Greetings Subjects of the Commonwealth:
What vestige of credible legitimacy remained with the state Supreme Judicial Kangaroo Court was surrendered yesterday when six justices unanimously tripped over their robes in a rush to once again grovel at the feet of their masters, the state Legislature, exposing the Court for what it has become despite its once-proud heritage.
Any pretense of judicial independence or moral authority was abandoned yesterday at last, finally proving Dorothea Vitrac, executive director of LIMITS and the leader of the Term Limits movement here in the Peoples Republic since 1990, accurate in her observation:
The SJC is in bed with the Legislature. They are politically corrupt. We don't have separation of powers in this state, with a legislative branch and a judicial branch. We just have political bodies, except some wear black robes and others wear suits.
After experiencing first-hand, seeing with my own eyes within the hallowed and stately SJC courtroom, the Court's contortions and machinations last year to find some way *any* way! -- to serve its masters' whims by murdering our payraise reform initiative, after watching from only feet away as Supreme Court Justice Neil Lynch in desperation arrogantly ignored his responsibility to order Secretary of State Bill Galvin to perform his constitutionally mandated duty and print our second round of petitionsI knew then and there that Term Limits too was dead. It just hadn't stepped into the crosshairs yet.

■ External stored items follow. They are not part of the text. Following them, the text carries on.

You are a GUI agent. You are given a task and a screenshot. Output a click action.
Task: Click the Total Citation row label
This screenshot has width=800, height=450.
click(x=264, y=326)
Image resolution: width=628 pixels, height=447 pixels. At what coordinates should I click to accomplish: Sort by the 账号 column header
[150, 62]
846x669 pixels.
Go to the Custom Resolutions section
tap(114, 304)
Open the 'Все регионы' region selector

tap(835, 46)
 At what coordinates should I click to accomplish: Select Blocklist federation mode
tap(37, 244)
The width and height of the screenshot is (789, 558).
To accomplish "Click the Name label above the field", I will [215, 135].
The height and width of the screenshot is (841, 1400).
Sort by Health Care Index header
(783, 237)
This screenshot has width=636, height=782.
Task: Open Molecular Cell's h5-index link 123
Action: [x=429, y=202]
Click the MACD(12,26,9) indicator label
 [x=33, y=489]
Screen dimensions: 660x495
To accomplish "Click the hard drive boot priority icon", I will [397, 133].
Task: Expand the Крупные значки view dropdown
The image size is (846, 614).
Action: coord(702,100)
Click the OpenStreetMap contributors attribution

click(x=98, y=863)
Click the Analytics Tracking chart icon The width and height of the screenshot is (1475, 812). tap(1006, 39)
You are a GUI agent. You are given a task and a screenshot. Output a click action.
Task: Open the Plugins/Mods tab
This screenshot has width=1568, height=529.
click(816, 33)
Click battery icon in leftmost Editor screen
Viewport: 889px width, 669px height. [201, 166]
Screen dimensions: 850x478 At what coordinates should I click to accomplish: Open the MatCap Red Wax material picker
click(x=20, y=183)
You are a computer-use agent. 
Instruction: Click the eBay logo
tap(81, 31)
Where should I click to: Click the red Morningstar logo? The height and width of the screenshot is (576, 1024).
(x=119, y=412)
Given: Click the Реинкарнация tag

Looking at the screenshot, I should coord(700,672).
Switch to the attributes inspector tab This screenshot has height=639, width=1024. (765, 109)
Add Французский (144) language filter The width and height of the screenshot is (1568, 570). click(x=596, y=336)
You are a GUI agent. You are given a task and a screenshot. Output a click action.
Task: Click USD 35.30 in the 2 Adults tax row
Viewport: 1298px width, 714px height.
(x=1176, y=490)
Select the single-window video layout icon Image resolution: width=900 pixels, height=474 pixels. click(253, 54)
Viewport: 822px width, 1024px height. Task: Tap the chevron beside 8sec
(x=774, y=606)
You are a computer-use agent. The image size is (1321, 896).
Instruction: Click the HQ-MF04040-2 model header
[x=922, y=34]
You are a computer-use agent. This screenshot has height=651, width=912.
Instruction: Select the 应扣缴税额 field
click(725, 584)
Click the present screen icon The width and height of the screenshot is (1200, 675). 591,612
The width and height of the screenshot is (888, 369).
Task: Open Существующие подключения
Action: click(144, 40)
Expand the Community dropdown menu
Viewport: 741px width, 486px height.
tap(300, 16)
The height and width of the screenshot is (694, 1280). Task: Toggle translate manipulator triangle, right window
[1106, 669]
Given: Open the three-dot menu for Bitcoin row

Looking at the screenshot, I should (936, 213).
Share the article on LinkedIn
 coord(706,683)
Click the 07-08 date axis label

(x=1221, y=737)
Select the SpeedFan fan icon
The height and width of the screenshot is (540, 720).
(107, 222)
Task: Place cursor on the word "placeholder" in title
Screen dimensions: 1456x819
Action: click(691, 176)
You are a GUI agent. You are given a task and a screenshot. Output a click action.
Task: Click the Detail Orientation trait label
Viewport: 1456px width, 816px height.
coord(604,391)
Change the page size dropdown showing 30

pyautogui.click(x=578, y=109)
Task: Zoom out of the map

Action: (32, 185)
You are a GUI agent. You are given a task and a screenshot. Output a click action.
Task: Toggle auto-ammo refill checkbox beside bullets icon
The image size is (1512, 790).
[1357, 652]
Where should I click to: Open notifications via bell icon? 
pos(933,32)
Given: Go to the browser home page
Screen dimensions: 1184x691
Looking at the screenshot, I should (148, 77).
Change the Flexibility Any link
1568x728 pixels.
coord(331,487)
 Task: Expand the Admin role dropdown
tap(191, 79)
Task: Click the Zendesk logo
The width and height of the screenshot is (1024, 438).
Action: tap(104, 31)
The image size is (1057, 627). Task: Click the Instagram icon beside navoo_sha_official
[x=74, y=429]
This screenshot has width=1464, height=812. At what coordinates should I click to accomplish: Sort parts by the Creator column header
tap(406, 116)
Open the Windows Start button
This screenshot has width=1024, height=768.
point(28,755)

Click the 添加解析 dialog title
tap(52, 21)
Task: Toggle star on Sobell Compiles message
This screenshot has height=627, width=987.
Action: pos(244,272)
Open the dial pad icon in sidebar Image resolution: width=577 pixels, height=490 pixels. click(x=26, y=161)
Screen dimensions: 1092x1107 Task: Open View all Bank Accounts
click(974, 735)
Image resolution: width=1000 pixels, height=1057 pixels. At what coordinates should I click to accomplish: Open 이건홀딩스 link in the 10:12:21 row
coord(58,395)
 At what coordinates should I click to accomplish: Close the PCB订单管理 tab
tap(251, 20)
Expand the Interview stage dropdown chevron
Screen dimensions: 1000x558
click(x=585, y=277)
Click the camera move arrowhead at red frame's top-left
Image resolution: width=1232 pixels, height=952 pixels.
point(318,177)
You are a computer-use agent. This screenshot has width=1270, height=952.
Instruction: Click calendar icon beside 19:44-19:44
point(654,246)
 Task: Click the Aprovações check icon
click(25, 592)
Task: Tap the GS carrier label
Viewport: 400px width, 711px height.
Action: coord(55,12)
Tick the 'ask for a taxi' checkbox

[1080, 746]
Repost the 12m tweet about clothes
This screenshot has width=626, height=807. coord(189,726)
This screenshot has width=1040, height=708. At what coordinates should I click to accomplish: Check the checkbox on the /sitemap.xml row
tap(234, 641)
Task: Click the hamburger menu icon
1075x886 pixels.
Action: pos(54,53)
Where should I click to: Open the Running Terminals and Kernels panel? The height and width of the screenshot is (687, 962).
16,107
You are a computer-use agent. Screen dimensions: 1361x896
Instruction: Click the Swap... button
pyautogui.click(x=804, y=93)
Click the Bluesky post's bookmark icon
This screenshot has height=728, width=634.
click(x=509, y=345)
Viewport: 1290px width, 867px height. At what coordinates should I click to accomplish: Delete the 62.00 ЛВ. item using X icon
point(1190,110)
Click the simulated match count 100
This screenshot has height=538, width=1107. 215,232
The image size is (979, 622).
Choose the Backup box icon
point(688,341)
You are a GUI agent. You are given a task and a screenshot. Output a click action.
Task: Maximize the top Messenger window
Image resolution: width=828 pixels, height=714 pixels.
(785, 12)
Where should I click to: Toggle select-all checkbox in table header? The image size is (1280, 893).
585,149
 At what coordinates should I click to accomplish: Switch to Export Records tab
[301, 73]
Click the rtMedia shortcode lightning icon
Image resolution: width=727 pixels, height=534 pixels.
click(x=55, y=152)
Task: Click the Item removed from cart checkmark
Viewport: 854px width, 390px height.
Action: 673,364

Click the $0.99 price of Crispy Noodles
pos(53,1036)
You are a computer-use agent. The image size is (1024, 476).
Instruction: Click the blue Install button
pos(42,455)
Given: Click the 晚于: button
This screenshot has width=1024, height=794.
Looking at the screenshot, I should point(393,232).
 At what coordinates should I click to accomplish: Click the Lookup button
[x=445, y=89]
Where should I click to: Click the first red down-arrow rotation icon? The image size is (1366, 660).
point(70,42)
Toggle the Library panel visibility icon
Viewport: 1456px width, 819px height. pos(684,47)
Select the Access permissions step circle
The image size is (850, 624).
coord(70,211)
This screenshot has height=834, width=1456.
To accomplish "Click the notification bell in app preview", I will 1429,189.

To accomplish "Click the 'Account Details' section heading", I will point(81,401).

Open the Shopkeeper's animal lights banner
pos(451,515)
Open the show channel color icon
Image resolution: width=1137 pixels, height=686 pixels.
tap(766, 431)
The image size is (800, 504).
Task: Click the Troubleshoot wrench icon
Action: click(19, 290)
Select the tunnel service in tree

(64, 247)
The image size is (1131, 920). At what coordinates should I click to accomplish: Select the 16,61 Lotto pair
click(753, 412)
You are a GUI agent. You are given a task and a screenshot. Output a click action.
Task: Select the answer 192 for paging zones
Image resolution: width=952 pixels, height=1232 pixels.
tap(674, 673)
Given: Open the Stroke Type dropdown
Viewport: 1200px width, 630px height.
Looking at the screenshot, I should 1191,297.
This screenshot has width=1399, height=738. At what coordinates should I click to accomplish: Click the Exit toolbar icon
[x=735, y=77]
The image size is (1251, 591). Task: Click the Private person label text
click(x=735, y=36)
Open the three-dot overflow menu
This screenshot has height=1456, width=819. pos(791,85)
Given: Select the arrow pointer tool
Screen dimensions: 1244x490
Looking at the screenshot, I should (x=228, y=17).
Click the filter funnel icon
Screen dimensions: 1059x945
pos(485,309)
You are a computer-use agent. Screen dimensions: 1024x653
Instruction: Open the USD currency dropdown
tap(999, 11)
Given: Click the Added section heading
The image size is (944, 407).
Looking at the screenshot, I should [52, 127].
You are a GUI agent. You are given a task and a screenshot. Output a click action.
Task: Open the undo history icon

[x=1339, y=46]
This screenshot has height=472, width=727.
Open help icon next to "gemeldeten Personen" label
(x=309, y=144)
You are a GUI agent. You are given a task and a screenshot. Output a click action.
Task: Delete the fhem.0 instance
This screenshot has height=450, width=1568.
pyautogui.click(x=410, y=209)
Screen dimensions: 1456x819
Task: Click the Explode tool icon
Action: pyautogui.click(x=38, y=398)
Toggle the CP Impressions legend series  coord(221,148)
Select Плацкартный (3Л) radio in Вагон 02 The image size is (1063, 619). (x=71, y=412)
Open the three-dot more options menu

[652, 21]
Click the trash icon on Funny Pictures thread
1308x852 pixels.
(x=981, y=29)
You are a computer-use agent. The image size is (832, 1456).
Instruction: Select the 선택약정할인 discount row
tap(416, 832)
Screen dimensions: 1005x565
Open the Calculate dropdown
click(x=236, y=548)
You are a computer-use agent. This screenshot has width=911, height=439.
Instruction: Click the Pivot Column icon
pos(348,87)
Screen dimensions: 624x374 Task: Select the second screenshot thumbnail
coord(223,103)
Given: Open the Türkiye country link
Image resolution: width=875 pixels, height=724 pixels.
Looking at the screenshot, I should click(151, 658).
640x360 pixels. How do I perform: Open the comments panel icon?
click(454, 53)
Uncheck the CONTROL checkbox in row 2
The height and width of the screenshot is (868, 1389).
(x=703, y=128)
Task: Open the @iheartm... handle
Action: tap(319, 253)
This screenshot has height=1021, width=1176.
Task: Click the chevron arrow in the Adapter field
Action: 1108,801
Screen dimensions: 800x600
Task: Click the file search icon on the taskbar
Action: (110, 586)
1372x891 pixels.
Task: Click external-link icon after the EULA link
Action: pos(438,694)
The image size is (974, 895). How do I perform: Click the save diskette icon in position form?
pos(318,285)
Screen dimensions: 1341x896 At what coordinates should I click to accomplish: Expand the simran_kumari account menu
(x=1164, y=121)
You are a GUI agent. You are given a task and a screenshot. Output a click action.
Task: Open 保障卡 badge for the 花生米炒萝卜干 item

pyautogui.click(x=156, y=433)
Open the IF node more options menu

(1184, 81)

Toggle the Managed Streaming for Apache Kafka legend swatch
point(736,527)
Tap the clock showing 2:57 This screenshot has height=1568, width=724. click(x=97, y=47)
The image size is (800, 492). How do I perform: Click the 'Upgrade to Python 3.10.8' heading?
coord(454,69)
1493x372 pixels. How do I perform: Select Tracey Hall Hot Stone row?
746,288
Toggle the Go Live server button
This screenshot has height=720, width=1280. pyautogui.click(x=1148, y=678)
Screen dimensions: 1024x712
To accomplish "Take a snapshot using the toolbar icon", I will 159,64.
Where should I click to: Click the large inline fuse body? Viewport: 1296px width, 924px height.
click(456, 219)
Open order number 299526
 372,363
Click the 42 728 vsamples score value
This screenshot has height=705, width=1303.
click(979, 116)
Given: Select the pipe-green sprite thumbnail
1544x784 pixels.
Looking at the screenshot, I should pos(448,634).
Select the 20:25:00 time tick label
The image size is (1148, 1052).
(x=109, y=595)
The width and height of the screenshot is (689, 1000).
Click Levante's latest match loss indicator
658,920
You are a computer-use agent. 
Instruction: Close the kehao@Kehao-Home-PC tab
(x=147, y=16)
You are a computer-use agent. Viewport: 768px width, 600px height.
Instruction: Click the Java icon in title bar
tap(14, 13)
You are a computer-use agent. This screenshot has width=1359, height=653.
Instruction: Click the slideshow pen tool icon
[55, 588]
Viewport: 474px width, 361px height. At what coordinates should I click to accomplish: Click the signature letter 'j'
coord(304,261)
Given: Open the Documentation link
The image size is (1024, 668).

Said Tobe Berkovitz, communications professor at Boston University, said in a Boston Herald report today:
In this state, you really do not have a balance of power between the legislative and judicial branches. They all come from the same cast of characters. That to me is a real problem for the citizens of Massachusetts.
Lest I rant on, venting outrage forever here, and the following Boston Herald report provides a *somewhat* more objective and less cynical analysis, I close with the suggestion I gave Barbara yesterday, not entirely tongue-in-cheek, when she asked what can be done next:
I think the time has come for a torch-and-pitchfork rally surrounding the State House; the only options now are tar-and-feathersor servitude. (No Barbara, flashlights and lawn rakes aren't a sufficient substitute!)
Chip Ford
Co-director
PS. Don't forget to tune in to The Jerry Williams Program at
1:00 PM today (WRKO AM-680); Bob Katzen, Barbara and I will be Jerry's guests, just like the Good Old Days of Talk Radio.
* * *
Citizen reformers have triedbut failedsince the early 1980s to repeal pay raises for Beacon Hill legislators, set term limits and restructure the way lawmakers set up powerful committees.
But despite the Supreme Judicial Court's continued refusal to legally bless the proposed changes, advocates said yesterday they aren't giving up.
There is a feeling that you can't battle the castle anymore, but people in Massachusetts better not give up, (otherwise) who will guard those guys down there? said Dorothea Vitrac, executive director of LIMITS II, the group that sponsored the term limits law struck down as unconstitutional by the SJC yesterday.
The SJC is in bed with the Legislature. They are politically corrupt. We don't have separation of powers in this state, with a legislative branch and a judicial branch. We just have political bodies, except some wear black robes and others wear suits, she said.
Vitrac and other advocates said that although they are discouraged that efforts to revamp business on Beacon Hill such as repealing pay raises or passing term limits have failed when presented to the SJC, the reform movement begun in the early 1980s is not dead.
Barbara Anderson, co-director of Citizens for Limited Taxation and Government, said petitions by voters to restructure everything from the way Beacon Hill lawmakers set up legislative committees to their pay scales to the length of their sessions have been struck down by the high court since 1983.
We are disgusted by the court's response to any petition that directly affects the Legislature, Anderson said. We have learned from long experience that the court is not going to allow any law that the Legislature takes personally to stand.
Anderson said CLT&G is going to change its strategy for legislative reform by filing an income tax bill so simple even the SJC won't have an excuse to rule it unconstitutional.
Our fight is now simply going to shift from what we know the court cannot prevent us from doing, and that is tax legislation, Anderson said. The measure would reduce the state income tax from 5.95 percent to 5 percent.
Jonathan Ferry, spokesman for U.S. Term Limits in Washington, D.C., said, The politicians and the judiciary in Massachusetts have closed ranks to protect their own interests but the reform movement will never die as long as there are citizen activists to fight for it.